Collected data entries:
----
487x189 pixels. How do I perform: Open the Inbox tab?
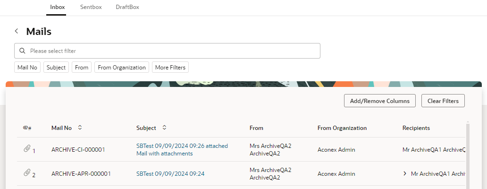[58, 7]
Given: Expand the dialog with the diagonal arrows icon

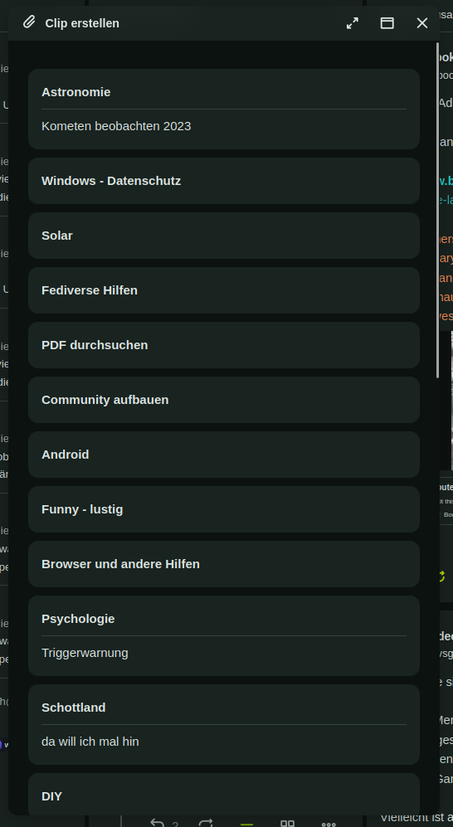Looking at the screenshot, I should [x=353, y=22].
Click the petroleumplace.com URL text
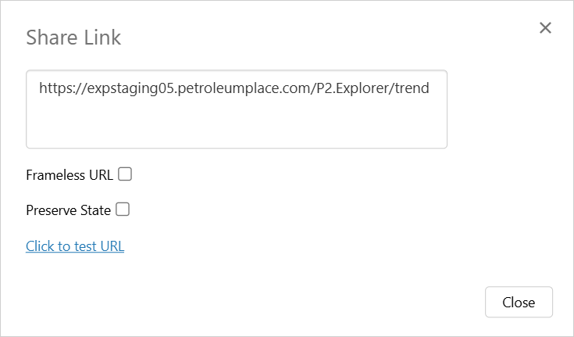The image size is (574, 337). click(x=234, y=88)
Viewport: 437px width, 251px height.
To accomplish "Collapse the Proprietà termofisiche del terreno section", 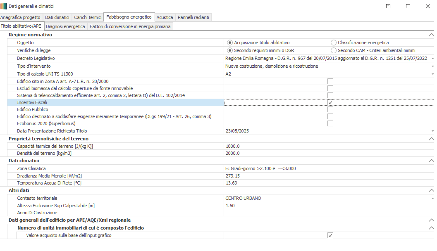I will [431, 139].
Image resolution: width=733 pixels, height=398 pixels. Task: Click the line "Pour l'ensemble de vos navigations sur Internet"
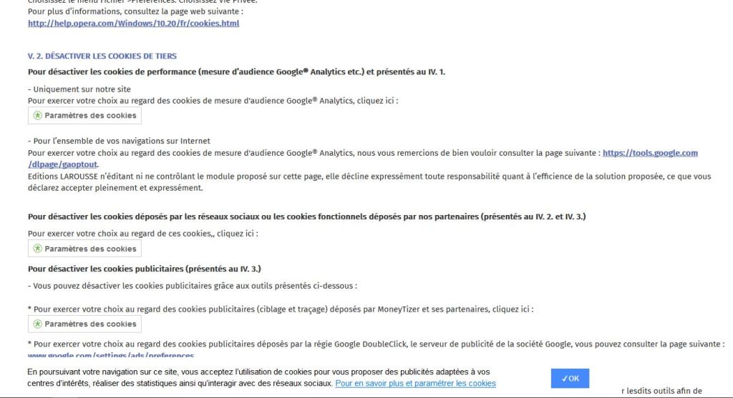[x=119, y=141]
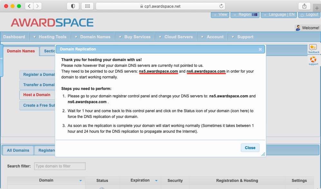
Task: Open the Hosting Tools menu
Action: point(52,37)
----
### AIM OF THE EXERCISE
What you return must match, line for line, the records from the line containing "Image resolution: width=733" through their end, with both ends included and no pictures.

### PROBLEM SOLUTION
Image resolution: width=733 pixels, height=398 pixels. Task: Click the line "Pour l'ensemble de vos navigations sur Internet"
[x=119, y=141]
Task: Open the Hosting Tools menu
Action: point(52,37)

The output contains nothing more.